CANCRO DA MAMA CRESCE EM ANGOLA E EXPÕE URGÊNCIA NO REFORÇO DA PREVENÇÃO E DIAGNÓSTICO PRECOCE
Angola registou, em 2025, um total de 554 novos casos de cancro da mama, contra 531 no ano anterior, confirmando uma tendência crescente da doença no país. O alerta foi feito pela ministra da Saúde, Sílvia Lutucuta, que defendeu o reforço urgente das campanhas de sensibilização, rastreio e diagnóstico precoce como principais armas para salvar vidas.
Os dados, apresentados durante o “Café Oncológico”, promovido pelo Ministério da Saúde no âmbito do encerramento do Mês da Mulher, revelam não apenas o aumento do número de casos, mas também a persistência do cancro da mama como a principal causa oncológica entre as mulheres angolanas.
O encontro serviu de espaço de reflexão, partilha e consciencialização sobre uma doença que continua a representar um dos maiores desafios de saúde pública no país.
Na ocasião, a ministra Sílvia Lutucuta destacou que o crescimento dos casos exige uma resposta mais estruturada e contínua, baseada sobretudo na prevenção. Segundo a governante, o diagnóstico precoce continua a ser determinante para o aumento das taxas de sobrevivência, sendo fundamental incentivar as mulheres a realizarem exames regulares.
“É urgente promover a prevenção e o rastreio, pois o diagnóstico precoce pode salvar vidas”, afirmou, sublinhando que o combate à doença não depende apenas do sistema de saúde, mas também do nível de informação e consciência das famílias e comunidades.
Como exemplo de boas práticas, a ministra apontou a campanha de rastreio realizada em Outubro de 2025 pelo Complexo Hospitalar Pedalé, considerada a maior já promovida no país.
Durante a iniciativa, mais de três mil mulheres foram rastreadas, com a realização de cerca de 1.700 exames, entre mamografias, ecografias e biópsias.
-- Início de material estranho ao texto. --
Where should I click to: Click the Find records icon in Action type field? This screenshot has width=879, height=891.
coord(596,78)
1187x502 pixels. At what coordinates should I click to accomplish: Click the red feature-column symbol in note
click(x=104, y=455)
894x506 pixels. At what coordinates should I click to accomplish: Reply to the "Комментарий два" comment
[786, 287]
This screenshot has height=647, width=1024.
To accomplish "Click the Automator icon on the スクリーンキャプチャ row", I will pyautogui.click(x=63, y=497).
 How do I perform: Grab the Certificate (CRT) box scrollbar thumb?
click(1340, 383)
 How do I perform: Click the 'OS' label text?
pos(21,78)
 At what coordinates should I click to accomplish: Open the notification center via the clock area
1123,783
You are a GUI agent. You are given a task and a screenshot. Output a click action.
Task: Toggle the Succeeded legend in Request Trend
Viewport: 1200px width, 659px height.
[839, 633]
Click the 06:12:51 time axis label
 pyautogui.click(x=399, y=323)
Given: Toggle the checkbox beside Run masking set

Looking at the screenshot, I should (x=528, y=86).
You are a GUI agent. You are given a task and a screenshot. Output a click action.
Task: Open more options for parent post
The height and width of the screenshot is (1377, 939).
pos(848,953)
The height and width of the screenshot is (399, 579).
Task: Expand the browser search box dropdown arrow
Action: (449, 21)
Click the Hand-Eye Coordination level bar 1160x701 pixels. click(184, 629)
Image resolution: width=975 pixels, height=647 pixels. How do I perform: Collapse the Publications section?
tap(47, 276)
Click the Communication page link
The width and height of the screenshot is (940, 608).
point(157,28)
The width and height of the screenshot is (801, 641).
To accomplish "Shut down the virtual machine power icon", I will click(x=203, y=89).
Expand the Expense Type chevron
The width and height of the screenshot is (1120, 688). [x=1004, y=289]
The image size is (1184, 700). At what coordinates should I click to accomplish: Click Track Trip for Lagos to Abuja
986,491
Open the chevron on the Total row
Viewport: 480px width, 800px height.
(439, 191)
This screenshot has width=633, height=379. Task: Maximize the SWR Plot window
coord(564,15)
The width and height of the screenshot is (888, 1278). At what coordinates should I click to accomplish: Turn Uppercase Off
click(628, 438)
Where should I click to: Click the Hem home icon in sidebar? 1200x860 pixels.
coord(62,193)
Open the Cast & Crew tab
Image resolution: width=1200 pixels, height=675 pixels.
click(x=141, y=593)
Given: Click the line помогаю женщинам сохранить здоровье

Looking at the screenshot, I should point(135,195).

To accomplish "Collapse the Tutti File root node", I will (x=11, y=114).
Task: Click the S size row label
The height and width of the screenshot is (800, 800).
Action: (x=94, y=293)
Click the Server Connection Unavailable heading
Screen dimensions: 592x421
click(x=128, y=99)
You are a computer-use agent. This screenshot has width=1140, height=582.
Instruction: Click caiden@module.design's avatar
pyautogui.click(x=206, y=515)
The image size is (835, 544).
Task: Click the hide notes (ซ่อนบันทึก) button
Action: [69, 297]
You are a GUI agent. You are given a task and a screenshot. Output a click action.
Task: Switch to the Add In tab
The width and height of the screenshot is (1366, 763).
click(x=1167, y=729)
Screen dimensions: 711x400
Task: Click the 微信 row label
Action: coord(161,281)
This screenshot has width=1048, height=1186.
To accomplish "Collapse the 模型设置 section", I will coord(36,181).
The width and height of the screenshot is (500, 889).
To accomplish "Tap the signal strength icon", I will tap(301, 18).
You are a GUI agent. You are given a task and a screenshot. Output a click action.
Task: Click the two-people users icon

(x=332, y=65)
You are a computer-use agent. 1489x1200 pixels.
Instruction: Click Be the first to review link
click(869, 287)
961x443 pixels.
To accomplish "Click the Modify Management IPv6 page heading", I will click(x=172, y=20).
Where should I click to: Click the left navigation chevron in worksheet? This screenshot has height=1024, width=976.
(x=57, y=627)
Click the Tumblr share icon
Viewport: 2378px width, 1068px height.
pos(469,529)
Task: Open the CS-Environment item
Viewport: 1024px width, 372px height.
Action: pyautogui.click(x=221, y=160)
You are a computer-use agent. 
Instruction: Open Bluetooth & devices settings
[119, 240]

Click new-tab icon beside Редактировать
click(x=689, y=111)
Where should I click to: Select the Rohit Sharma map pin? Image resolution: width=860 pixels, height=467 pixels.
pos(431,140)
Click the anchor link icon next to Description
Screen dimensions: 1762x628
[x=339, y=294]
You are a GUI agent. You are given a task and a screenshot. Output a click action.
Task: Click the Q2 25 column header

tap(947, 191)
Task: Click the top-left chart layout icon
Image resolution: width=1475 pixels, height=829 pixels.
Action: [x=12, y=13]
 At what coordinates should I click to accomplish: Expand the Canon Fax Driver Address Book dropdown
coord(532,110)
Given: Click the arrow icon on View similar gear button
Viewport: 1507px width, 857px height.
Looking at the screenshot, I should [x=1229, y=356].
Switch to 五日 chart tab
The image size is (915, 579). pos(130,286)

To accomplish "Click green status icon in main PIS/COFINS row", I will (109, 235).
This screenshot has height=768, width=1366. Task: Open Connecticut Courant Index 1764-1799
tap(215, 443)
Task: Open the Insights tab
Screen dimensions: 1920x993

Deste universo, foram diagnosticados 46 casos positivos, que se encontram actualmente em acompanhamento médico precoce.
Especialistas presentes no evento consideram que, apesar dos avanços, ainda persistem desafios significativos, como o acesso limitado aos serviços de diagnóstico em algumas regiões, o medo e o estigma associados à doença, bem como a falta de informação adequada sobre os sinais de alerta.
O “Café Oncológico” reuniu 53 participantes, entre pacientes, profissionais de saúde e representantes de associações, proporcionando um ambiente de diálogo aberto sobre experiências vividas, dificuldades enfrentadas e caminhos possíveis para melhorar a resposta nacional ao cancro da mama.
Durante o encontro, foi igualmente enfatizada a importância do apoio psicológico e familiar no processo de tratamento, bem como a necessidade de humanização dos cuidados de saúde, factores considerados essenciais para a adesão das pacientes ao tratamento e para a melhoria da sua qualidade de vida.
Num contexto em que os números continuam a subir, especialistas e autoridades convergem na mesma conclusão: sem uma aposta consistente na prevenção, educação e diagnóstico precoce, o impacto do cancro da mama em Angola poderá agravar-se nos próximos anos.